_Saved entries_:
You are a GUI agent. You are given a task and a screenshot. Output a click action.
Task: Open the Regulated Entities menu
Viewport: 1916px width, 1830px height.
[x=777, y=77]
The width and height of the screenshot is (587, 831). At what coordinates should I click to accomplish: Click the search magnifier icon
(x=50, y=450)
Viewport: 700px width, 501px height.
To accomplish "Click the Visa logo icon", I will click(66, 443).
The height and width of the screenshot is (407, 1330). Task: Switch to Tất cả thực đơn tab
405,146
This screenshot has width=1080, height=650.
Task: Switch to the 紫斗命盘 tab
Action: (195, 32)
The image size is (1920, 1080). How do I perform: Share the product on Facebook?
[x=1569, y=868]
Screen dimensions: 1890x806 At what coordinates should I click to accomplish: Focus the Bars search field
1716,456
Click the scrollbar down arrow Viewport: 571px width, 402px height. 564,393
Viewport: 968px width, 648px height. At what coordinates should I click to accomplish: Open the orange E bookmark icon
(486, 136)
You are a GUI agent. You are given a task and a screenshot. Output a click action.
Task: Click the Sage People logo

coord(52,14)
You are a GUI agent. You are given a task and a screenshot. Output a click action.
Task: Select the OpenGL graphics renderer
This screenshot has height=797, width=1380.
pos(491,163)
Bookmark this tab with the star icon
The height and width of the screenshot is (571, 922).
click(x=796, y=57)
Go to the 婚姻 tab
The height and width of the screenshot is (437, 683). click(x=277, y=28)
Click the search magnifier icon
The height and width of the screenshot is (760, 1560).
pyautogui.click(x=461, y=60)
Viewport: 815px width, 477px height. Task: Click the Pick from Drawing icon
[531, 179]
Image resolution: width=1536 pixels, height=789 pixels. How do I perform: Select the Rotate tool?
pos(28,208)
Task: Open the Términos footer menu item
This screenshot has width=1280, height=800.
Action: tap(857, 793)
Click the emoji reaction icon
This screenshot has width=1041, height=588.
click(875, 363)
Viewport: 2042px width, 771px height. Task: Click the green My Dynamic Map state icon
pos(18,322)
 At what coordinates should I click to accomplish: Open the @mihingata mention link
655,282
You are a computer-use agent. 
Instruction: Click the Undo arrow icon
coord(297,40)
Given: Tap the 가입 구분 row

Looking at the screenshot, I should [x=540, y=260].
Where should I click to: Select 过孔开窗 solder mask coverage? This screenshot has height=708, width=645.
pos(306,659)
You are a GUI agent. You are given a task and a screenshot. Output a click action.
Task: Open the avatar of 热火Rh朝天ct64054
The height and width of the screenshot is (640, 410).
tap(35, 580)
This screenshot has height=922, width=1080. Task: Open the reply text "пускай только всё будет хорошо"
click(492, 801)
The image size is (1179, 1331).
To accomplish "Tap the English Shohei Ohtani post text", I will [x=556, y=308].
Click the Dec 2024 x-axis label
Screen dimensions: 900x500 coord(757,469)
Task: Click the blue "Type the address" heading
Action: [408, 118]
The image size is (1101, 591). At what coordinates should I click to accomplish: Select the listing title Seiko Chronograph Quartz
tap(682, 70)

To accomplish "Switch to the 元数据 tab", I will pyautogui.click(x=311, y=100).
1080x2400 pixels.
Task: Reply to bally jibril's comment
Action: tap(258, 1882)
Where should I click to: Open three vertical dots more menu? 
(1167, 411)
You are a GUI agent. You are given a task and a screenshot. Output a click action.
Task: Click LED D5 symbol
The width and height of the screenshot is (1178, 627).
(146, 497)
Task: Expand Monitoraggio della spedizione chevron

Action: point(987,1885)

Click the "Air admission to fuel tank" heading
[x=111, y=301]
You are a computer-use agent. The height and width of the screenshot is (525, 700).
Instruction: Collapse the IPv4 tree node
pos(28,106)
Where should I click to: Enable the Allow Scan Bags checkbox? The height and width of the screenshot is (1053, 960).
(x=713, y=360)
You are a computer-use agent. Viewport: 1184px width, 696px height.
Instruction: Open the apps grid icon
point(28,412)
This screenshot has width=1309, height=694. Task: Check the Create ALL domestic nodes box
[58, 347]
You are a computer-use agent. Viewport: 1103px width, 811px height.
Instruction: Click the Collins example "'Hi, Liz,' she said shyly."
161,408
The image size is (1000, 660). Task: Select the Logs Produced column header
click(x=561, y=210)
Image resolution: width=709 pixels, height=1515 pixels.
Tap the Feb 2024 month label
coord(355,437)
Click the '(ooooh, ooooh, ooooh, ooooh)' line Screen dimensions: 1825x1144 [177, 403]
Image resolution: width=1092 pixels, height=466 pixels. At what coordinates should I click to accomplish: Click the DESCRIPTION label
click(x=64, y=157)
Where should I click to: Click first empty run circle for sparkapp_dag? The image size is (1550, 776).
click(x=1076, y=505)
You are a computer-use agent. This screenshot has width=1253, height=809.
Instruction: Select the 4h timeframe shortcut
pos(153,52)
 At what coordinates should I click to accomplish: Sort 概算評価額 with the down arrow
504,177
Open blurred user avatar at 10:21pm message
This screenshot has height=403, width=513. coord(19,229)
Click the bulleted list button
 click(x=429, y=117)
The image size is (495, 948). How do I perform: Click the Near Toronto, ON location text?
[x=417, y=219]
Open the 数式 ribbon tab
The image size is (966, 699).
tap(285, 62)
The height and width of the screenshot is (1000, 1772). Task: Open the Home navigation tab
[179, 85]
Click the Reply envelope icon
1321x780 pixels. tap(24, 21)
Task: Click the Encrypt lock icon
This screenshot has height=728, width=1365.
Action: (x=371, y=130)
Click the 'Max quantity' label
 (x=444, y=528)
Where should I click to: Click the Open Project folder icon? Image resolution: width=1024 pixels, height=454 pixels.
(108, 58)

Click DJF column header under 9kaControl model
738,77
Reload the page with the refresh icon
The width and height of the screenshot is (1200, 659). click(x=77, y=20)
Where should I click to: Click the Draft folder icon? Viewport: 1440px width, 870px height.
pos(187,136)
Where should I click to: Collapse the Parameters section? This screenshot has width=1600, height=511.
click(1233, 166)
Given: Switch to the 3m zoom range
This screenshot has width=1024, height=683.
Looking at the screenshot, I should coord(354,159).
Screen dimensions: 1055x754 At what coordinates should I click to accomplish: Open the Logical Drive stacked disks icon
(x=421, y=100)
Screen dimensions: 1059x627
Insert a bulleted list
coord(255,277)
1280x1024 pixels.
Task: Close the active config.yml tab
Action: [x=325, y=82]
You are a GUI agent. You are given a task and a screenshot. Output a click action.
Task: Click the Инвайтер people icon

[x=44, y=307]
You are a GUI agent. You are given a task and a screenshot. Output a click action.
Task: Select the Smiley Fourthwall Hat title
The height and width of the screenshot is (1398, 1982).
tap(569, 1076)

_TASK DESCRIPTION_:
Each entry is to be given again, exactly as it stands.

_SOLUTION FOR THIS PROBLEM_:
You are a GUI agent. You are given a task and a screenshot. Output a click action.
Task: Open the Regulated Entities menu
Viewport: 1916px width, 1830px height.
[x=777, y=77]
The width and height of the screenshot is (587, 831). At what coordinates should I click to accomplish: Click the search magnifier icon
(x=50, y=450)
Viewport: 700px width, 501px height.
To accomplish "Click the Visa logo icon", I will click(66, 443).
The height and width of the screenshot is (407, 1330). Task: Switch to Tất cả thực đơn tab
405,146
This screenshot has width=1080, height=650.
Task: Switch to the 紫斗命盘 tab
Action: (195, 32)
The image size is (1920, 1080). How do I perform: Share the product on Facebook?
[x=1569, y=868]
Screen dimensions: 1890x806 At what coordinates should I click to accomplish: Focus the Bars search field
1716,456
Click the scrollbar down arrow Viewport: 571px width, 402px height. 564,393
Viewport: 968px width, 648px height. At what coordinates should I click to accomplish: Open the orange E bookmark icon
(486, 136)
You are a GUI agent. You are given a task and a screenshot. Output a click action.
Task: Click the Sage People logo

coord(52,14)
You are a GUI agent. You are given a task and a screenshot. Output a click action.
Task: Select the OpenGL graphics renderer
This screenshot has height=797, width=1380.
pos(491,163)
Bookmark this tab with the star icon
The height and width of the screenshot is (571, 922).
click(x=796, y=57)
Go to the 婚姻 tab
The height and width of the screenshot is (437, 683). click(x=277, y=28)
Click the search magnifier icon
The height and width of the screenshot is (760, 1560).
pyautogui.click(x=461, y=60)
Viewport: 815px width, 477px height. Task: Click the Pick from Drawing icon
[531, 179]
Image resolution: width=1536 pixels, height=789 pixels. How do I perform: Select the Rotate tool?
pos(28,208)
Task: Open the Términos footer menu item
This screenshot has width=1280, height=800.
Action: tap(857, 793)
Click the emoji reaction icon
This screenshot has width=1041, height=588.
click(875, 363)
Viewport: 2042px width, 771px height. Task: Click the green My Dynamic Map state icon
pos(18,322)
 At what coordinates should I click to accomplish: Open the @mihingata mention link
655,282
You are a computer-use agent. 
Instruction: Click the Undo arrow icon
coord(297,40)
Given: Tap the 가입 구분 row

Looking at the screenshot, I should [x=540, y=260].
Where should I click to: Select 过孔开窗 solder mask coverage? This screenshot has height=708, width=645.
pos(306,659)
You are a GUI agent. You are given a task and a screenshot. Output a click action.
Task: Open the avatar of 热火Rh朝天ct64054
The height and width of the screenshot is (640, 410).
tap(35, 580)
This screenshot has height=922, width=1080. Task: Open the reply text "пускай только всё будет хорошо"
click(492, 801)
The image size is (1179, 1331).
To accomplish "Tap the English Shohei Ohtani post text", I will [x=556, y=308].
Click the Dec 2024 x-axis label
Screen dimensions: 900x500 coord(757,469)
Task: Click the blue "Type the address" heading
Action: [408, 118]
The image size is (1101, 591). At what coordinates should I click to accomplish: Select the listing title Seiko Chronograph Quartz
tap(682, 70)

To accomplish "Switch to the 元数据 tab", I will pyautogui.click(x=311, y=100).
1080x2400 pixels.
Task: Reply to bally jibril's comment
Action: tap(258, 1882)
Where should I click to: Open three vertical dots more menu? 
(1167, 411)
You are a GUI agent. You are given a task and a screenshot. Output a click action.
Task: Click LED D5 symbol
The width and height of the screenshot is (1178, 627).
(146, 497)
Task: Expand Monitoraggio della spedizione chevron

Action: point(987,1885)

Click the "Air admission to fuel tank" heading
[x=111, y=301]
You are a computer-use agent. The height and width of the screenshot is (525, 700).
Instruction: Collapse the IPv4 tree node
pos(28,106)
Where should I click to: Enable the Allow Scan Bags checkbox? The height and width of the screenshot is (1053, 960).
(x=713, y=360)
You are a computer-use agent. Viewport: 1184px width, 696px height.
Instruction: Open the apps grid icon
point(28,412)
This screenshot has width=1309, height=694. Task: Check the Create ALL domestic nodes box
[58, 347]
You are a computer-use agent. Viewport: 1103px width, 811px height.
Instruction: Click the Collins example "'Hi, Liz,' she said shyly."
161,408
The image size is (1000, 660). Task: Select the Logs Produced column header
click(x=561, y=210)
Image resolution: width=709 pixels, height=1515 pixels.
Tap the Feb 2024 month label
coord(355,437)
Click the '(ooooh, ooooh, ooooh, ooooh)' line Screen dimensions: 1825x1144 [177, 403]
Image resolution: width=1092 pixels, height=466 pixels. At what coordinates should I click to accomplish: Click the DESCRIPTION label
click(x=64, y=157)
Where should I click to: Click first empty run circle for sparkapp_dag? The image size is (1550, 776).
click(x=1076, y=505)
You are a computer-use agent. This screenshot has width=1253, height=809.
Instruction: Select the 4h timeframe shortcut
pos(153,52)
 At what coordinates should I click to accomplish: Sort 概算評価額 with the down arrow
504,177
Open blurred user avatar at 10:21pm message
This screenshot has height=403, width=513. coord(19,229)
Click the bulleted list button
 click(x=429, y=117)
The image size is (495, 948). How do I perform: Click the Near Toronto, ON location text?
[x=417, y=219]
Open the 数式 ribbon tab
The image size is (966, 699).
tap(285, 62)
The height and width of the screenshot is (1000, 1772). Task: Open the Home navigation tab
[179, 85]
Click the Reply envelope icon
1321x780 pixels. tap(24, 21)
Task: Click the Encrypt lock icon
This screenshot has height=728, width=1365.
Action: (x=371, y=130)
Click the 'Max quantity' label
 (x=444, y=528)
Where should I click to: Click the Open Project folder icon? Image resolution: width=1024 pixels, height=454 pixels.
(108, 58)

Click DJF column header under 9kaControl model
738,77
Reload the page with the refresh icon
The width and height of the screenshot is (1200, 659). click(x=77, y=20)
Where should I click to: Click the Draft folder icon? Viewport: 1440px width, 870px height.
pos(187,136)
Where should I click to: Collapse the Parameters section? This screenshot has width=1600, height=511.
click(1233, 166)
Given: Switch to the 3m zoom range
This screenshot has width=1024, height=683.
Looking at the screenshot, I should coord(354,159).
Screen dimensions: 1055x754 At what coordinates should I click to accomplish: Open the Logical Drive stacked disks icon
(x=421, y=100)
Screen dimensions: 1059x627
Insert a bulleted list
coord(255,277)
1280x1024 pixels.
Task: Close the active config.yml tab
Action: [x=325, y=82]
You are a GUI agent. You are given a task and a screenshot. Output a click action.
Task: Click the Инвайтер people icon

[x=44, y=307]
You are a GUI agent. You are given a task and a screenshot. Output a click action.
Task: Select the Smiley Fourthwall Hat title
The height and width of the screenshot is (1398, 1982).
tap(569, 1076)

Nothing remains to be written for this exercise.